Laurie Maffly-Kipp is newly appointed to the Danforth Center on Religion and Politics in St. Louis, Missouri. A brilliant scholar, she has published a number of books and articles relating to several aspects of Mormonism, including the remarkable expansion of our religion to the Pacific islands in the nineteenth century. She r eceived her B.A. from Amherst College in English and Religion (summa cum laude), and completed the PhD in American History at Yale University (1990). She spent twenty-four years at the University of North Carolina as a professor of Religious Studies, and served as department chair for five years.  In 2013 she was appointed as a Distinguished University Professor in the John C. Danforth Center on Religion and Politics at Washington University in St. Louis.

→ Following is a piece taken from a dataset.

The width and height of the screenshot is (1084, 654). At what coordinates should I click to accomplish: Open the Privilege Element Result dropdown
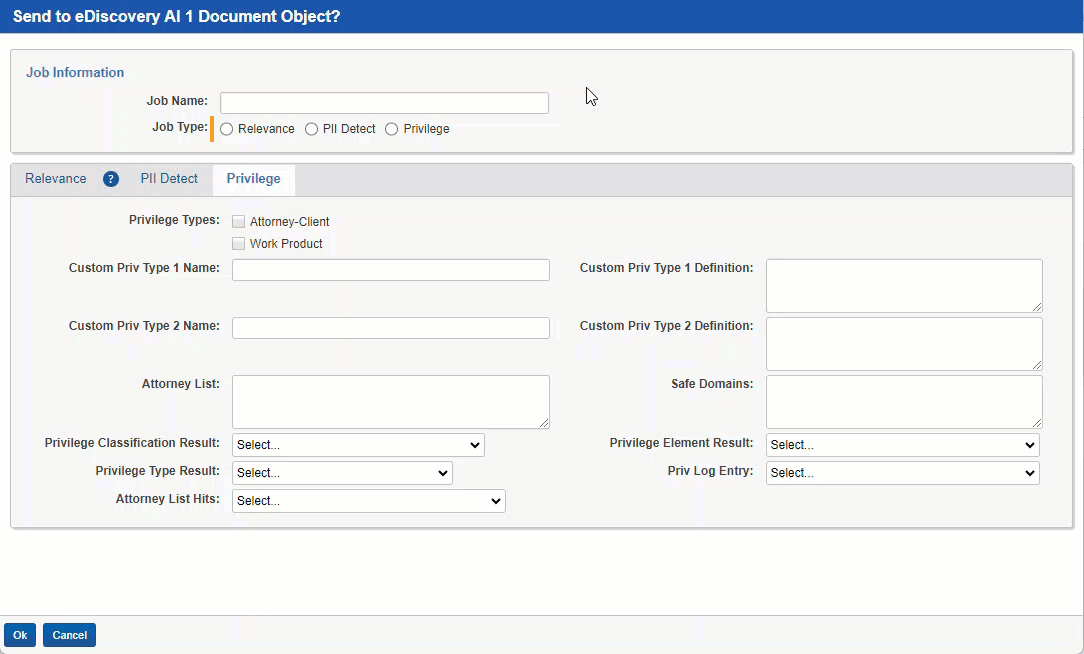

Professor Maffly-Kipp’s research and teaching focuses on African-American religions, religion on the Pacific borderlands of the Americas, and issues of intercultural contact. In Religion and Society in Frontier California (Yale University Press, 1994) she explored the nature of Protestant spiritual practices in Gold Rush California. In articles on Mormon-Protestant conflicts in the Pacific Islands, African-Americans in Haiti and Africa, and Protestant outreach to Chinese immigrants in California, Professor Maffly-Kipp has analyzed the religious contours of nineteenth-century American life.

Along with Leigh Schmidt and Mark Valeri, she served as co-editor of a recent volume of essays entitled Practicing Protestants: Histories of Christian Life in America, 1630-1965 (Johns Hopkins University Press, 2006).  She also co-edited a collection of essays about Mormonism in the Pacific World, Proclamation to the People: Nineteenth-Century Mormonism and the Pacific Basin Frontier, with Reid Neilson (University of Utah press, 2008), and wrote the introduction for the Penguin Classics edition of the Book of Mormon (2008).  Most recently she authored Setting Down the Sacred Past: African-American Race Histories (Harvard University Press, 2010); American Scriptures, a Penguin Classics anthology of sacred texts (Penguin, 2010); and Women’s Work, an edited collection of writings by African-American women historians co-edited with Kathryn Lofton (Oxford University Press, 2010).  Currently she is working on a survey of Mormonism in American life that will be published by Basic Books.  Maffly-Kipp is the recipient of numerous fellowships and grants, including a grant for a collaborative project on the History of Christian Practice from the Lilly Endowment, Inc., fellowships at the National Humanities Center, and an NEH Fellowship for University Professors.